Page:
___

Thus, it was concluded that the RWP had not been breached. However, the Board
found that the company’s Acceptable Conduct Policy had been breached. No
reasons were provided for this decision and no redress was offered Mr. Kwon as
the manager in question had left the employ of the company.
[6]
In letters dated March 6, 2013, the CHRC advised
the parties that Mr. Kwon’s CHRC complaint had been reactivated. The CHRC
advised it would prepare a “sections 40/41 report” and asked that the parties
provide their positions on whether or not the complaint was vexatious in the
sense that it had already been dealt with through an alternate process. The
CHRC also advised that the sections 40/41 report would be disclosed to them
before being submitted to the Commission, which would also be provided with the
complaint form and any submissions to the report. The Commission would then
determine whether to deal with Mr. Kwon’s complaint.
[7]
The sections 40/41 report provided to the
parties was dated May 16, 2013. The author of the report summarized the CHRC
complaint and the background to its reactivation, noting that the report would
focus on whether the CHRC complaint might be vexatious, pursuant to paragraph
41(1)(d) of the CHRA, in the sense that it may have been dealt with
through an alternate process. The report also summarized the factors relevant
to a decision under paragraph 41(1)(d) of the CHRA (including the case
law), as well as both parties’ submissions.

___

Data block:

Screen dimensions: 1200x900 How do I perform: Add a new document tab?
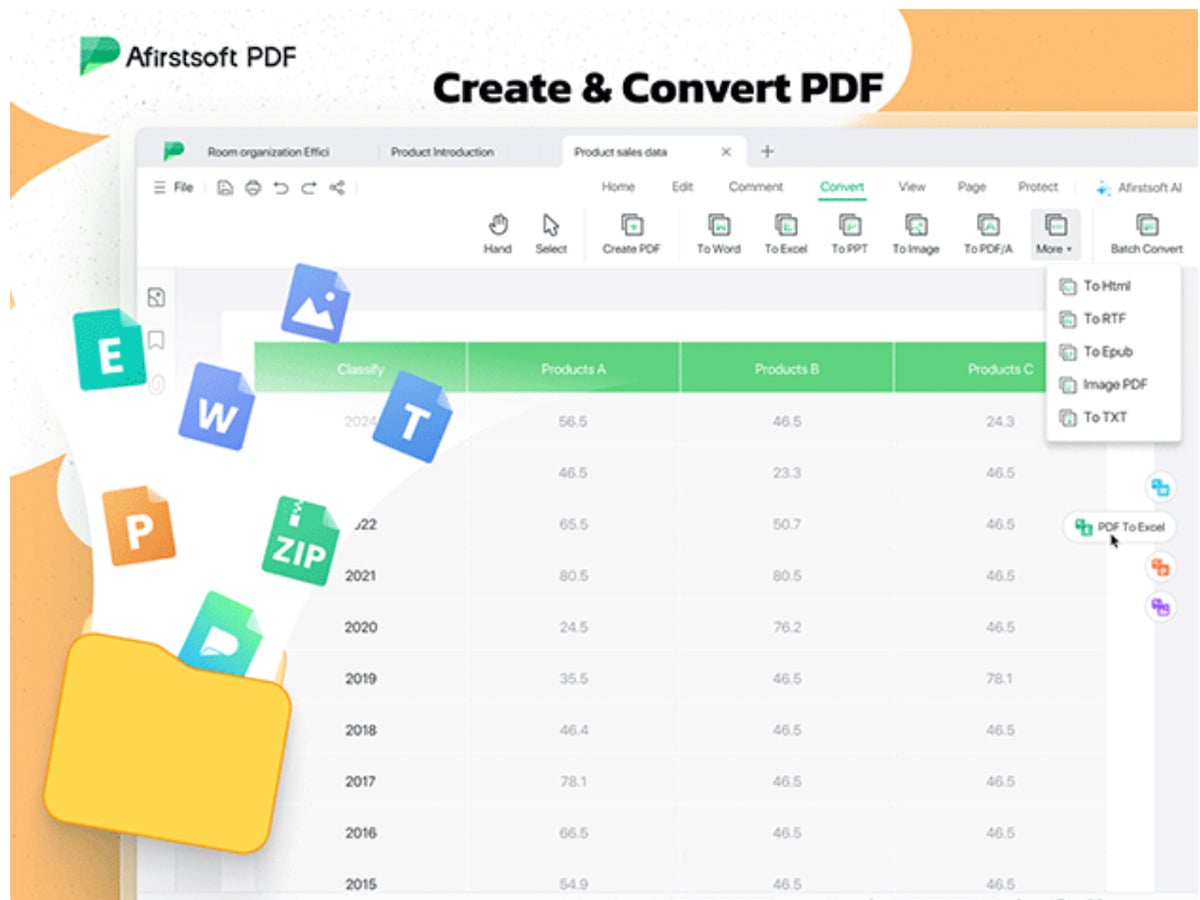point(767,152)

___

Quote the stretch of the decision text from "Thus, it was" through "of the company.".

Thus, it was concluded that the RWP had not been breached. However, the Board
found that the company’s Acceptable Conduct Policy had been breached. No
reasons were provided for this decision and no redress was offered Mr. Kwon as
the manager in question had left the employ of the company.